Le moyen-âge, une imposture ? Ce livre passionnant, au titre et pourtant dû à l'un des grands médiévistes du XX°siècle, Jacques HEERS, interroge à la fois le concept même de Moyen-âge et ce que l'on y met couramment
Selon l'auteur, le concept a été élaboré sur des bases erronées, par des historiens considérant que finalement,l'histoire de la civilisation se résumait à sa naissance avec l'antiquité gréco-romaine, et à sa renaissance (justement!) après une longue éclipse, une période sombre, qu'on appellera moyenh-âge par défaut.
Mais une période historique (quoi que, la notion même de période historique....faut-il vraiment découper l'histoire en tranches ? Pour reprendre le titre d'un ouvrage de Jacques LE GOFF) se définit d'abord par ses limites ; et là les difficultés commencent.
Quand commence en effet le Moyen-Âge ? A la fin de l'Antiquité ? Oui, don à la fin de l'Empire Romain ; mais ce n'est pas si simple ; beaucoup de dates sont possibles ; on ne retient plus guère l'événement finalement de peu de conséquences que fut la déposition du dernier Empereur, Romulus Augustule, par l'Ostrogoth Odoacre, qui renvoya ses insignes à l'Empereur d'Orient....en lui demandant d'ailleurs de le reconnaître en tant qu'Empereur d'Occident ! Au vrai les chefs « barbares » Odoacre le premier, sont passablement romanisés et n'ont ni le sentiment ni l'intention de détruire l'Empire. Une génération plus tard, Clovis portera encore le titre de gouverneur de la Belgique Seconde, et recevra de l'Empereur les insignes de consul. Et on qualifiera souvent cette époque d'Antiquité tardive à la suite d'Henri-Irénée Marrou
L'Empire d'ailleurs si peu terminé qu'au siècle suivant Justinien manquera de rétablir l'Empire après en avoir reconquis une partie, et que la monarchie franque conservera longtemps une part des institutions romaines
Et pour la fin, c'est tout aussi compliqué. 1453, date de la prise de Constantinople par les Turs et de la fin de l'Empire Romain d'Orient ? Et pourquoi pas 1492, date de la découverte de m'Alérique et de la fin de la Reconquista ?
Mais si la Renaissance commence avec la redécouverte de la culture antique, alors elle a lieu beaucoup plus tôt, avec le retour en Occident dès le onzième siècle, depuis Byzance et par Pise et Bologne, de manuscrits originaux grecs et latins des grands auteurs de l'Antiquité,(*).
Pour sauver les concepts, certains parleront de pré-renaissance....
Et finalement ce « moyen-âge » ne mérite-t-il pas d'être considéré pour lui-même, autrement que comme un intermédiaire, et en lui conférant une unité qu'il n'a pas ? Dans ses limites convenues, la période recouvre près de mille ans, le temps qui nous sépare d'Hugues Capet. Et peut-on dire que Clovis et Louis XI appartenaient à une même culture ?

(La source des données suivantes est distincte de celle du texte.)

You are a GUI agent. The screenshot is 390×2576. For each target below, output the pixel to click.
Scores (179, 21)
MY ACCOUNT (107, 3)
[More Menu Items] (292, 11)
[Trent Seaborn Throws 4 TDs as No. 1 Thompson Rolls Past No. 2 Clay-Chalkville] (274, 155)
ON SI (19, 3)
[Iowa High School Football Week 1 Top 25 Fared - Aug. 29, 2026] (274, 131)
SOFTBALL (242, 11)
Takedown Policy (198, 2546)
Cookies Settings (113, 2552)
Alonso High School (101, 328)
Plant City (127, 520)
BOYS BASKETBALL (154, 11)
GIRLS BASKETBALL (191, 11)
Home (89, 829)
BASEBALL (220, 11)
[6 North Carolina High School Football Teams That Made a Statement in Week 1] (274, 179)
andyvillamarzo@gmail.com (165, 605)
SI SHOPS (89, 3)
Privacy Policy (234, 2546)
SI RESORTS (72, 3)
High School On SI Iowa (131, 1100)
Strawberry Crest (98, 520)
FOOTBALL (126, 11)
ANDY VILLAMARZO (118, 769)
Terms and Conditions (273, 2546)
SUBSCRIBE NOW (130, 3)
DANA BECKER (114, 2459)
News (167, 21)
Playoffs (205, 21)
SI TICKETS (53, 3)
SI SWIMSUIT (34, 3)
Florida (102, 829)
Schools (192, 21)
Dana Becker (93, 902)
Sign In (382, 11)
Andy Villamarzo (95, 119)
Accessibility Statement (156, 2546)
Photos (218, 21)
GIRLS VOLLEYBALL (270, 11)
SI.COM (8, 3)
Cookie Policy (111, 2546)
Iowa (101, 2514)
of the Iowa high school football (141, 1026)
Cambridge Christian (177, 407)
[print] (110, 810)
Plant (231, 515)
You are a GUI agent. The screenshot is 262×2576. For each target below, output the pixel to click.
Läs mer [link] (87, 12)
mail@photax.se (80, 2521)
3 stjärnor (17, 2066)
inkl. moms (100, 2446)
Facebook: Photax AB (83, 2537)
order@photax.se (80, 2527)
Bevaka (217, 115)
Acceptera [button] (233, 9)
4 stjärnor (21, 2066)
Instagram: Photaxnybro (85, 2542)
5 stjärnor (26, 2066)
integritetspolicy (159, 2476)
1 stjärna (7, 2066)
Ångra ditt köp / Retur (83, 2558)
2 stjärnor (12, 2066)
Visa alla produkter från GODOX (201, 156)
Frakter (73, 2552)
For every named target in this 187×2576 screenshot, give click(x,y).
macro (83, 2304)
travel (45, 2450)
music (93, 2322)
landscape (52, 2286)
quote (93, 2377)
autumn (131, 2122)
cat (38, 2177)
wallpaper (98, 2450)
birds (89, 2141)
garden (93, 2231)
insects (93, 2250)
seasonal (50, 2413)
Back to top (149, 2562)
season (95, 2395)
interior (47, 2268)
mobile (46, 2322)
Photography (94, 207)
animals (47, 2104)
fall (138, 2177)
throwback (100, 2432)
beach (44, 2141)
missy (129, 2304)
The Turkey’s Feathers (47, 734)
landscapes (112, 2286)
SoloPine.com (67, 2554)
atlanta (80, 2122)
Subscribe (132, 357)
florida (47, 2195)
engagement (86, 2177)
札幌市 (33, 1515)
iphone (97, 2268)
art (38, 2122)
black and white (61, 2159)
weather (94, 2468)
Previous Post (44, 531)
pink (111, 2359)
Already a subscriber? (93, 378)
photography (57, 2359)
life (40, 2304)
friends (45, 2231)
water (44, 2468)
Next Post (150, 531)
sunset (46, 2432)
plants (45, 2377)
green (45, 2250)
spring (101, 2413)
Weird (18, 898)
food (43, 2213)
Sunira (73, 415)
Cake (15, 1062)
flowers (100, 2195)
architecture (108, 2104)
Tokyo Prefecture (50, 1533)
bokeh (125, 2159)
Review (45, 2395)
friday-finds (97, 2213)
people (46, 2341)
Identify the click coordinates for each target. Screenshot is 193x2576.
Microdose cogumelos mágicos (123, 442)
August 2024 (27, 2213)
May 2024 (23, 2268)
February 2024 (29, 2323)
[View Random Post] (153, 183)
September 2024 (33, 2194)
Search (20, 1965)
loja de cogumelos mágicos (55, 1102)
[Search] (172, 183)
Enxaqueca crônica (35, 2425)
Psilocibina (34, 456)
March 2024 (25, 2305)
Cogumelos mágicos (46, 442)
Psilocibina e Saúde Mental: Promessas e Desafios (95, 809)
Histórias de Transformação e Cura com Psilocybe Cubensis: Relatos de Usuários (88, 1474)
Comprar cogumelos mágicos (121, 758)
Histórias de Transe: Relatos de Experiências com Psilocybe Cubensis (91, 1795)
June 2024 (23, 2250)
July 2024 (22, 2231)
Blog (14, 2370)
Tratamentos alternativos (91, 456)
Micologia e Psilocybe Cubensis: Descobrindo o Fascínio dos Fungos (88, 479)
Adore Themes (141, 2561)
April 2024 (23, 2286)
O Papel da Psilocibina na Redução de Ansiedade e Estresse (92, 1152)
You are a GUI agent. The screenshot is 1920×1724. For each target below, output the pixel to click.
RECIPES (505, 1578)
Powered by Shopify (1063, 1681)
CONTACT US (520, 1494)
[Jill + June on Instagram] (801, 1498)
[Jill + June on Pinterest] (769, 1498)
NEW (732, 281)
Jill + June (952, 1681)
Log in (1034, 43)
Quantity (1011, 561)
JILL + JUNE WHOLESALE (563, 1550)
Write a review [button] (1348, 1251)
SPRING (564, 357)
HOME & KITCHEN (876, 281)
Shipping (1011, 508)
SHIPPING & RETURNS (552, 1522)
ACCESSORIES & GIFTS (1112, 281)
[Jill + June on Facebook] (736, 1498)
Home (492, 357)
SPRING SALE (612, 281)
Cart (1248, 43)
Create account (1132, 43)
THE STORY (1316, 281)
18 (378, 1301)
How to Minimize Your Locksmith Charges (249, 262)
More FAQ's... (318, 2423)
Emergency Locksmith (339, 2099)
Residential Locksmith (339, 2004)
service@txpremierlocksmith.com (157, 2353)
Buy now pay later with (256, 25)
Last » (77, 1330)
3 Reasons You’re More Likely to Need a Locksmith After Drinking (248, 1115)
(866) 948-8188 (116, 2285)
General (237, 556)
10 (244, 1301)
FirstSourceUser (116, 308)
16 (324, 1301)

Heers poursuit ensuite sa « déconstruction » du concept en analysant et en réfutant un certain de mythes encore largement répandus aujourd'hui et dont il voit l'origine dans les idéologies héritées de la Révolution Française (qu'il semble ne pas aimer beaucoup)
Qu'il ait ou non raison sur ce point précis, il n'en trouve pas moins beaucoup de sottises qu'il serait trop long d'énumérer ici ; on citera cependant, pêle-mêle, l'incompréhension de ce qu'était le féodalité, les droits féodaux imaginaires, tels que le droit de cuissage, la légende noire de l'Inquisition, l'apocryphe « tuez-les tous, Dieu reconnaître les siens », les prétendus débats sur l'existence de l'âme chez les femmes, la croyance à la terre plate, la surestimation de certains personnages, l'opposition artificielle entre campagnes et villes, et l'idée que ces dernières étaient une oasis de liberté, ce qu'elles n'étaient nullement, au contraire, la surestimation du mouvement communaliste (**)
Dans cette section, l'auteur est peut-être trop systématique et vouloir pour les besoins de son raisonnement trouver à l'époque plus de vertus qu'elle n'en a.
Cependant, et c'est un autre mérite de ce livre, il révèle des choses qu'on a coutume d'occulter, telle que la persistante de l'esclavage au sens antique du terme au moins jusqu'au seizième siècle, et y copris entre chrétiens, le massacre des prisonniers de guerre, le sac des villes prises (on se rappelle de celui de Rome -en 1527 d'ailleurs, soit théoriquement sous la Renaissance- par les reîtres luthériens de Charles Quint, mais il y en eu bien d'autres)
En résumé, un livre aussi passionnant qu'instrutif,

(*) Par parenthèse, ce fait est connu depuis longtemps, et on ne comprend pas les critiques soulevées à l'occasion de la parution du livre de Gougenheim, Aristote au Mont-Saint-Michel par certains chercheurs tenant à tout prix à ce que les classiques grecs aient été retraduits de l'arabe et non à partir des textes originaux, chercheurs parmi lesquels d'ailleurs on ne trouva aucun médiéviste de premier plan

(**) Je m'étends un peu sur cette question qui m'a particulièrement intéressé.On sait qu'au XIIIème siècle, un certain nombre de villes se virent attribuer par le Roi, les princes territoriaux, certains seigneurs ecclésiastiques, ou les pouvoirs ecclésiastiques des Chartes qui leur permirent de s'ériger en Communes, de se doter d'une administration municipale et de s'auto-administrer.
Et l'historiographie en vigueur nous décrit ces communes comme autant de petites républiques, démocratiques, heureuses, florissantes et prospères. réalité est malheureusement toute différente ; les Communs étaient des aristocraties rien moins que démocratiques, très médiocrement administrées, avec une fiscalité importante, et beaucoup de quasi-guerres civiles internes.
Au point que la plupart disparurent d'elles-mêmes, demandant au Roi , au comte ou à l'évêque de bien vouloir reprendre les" libertés "qu'il avait accordées.Ainsi à Provins un véritable référendum fut organisé par les magistrats municipaux en 1320 sur l'opportunité d'abandonner l'administration en place pour s'en remettre au Roi. Parmi 2701 personnes ayant exprimé un vote, 2545 opinèrent désirer « être libres du gouvernement des maires et échevins et ne plus êtres gouvernées que par le roi seul »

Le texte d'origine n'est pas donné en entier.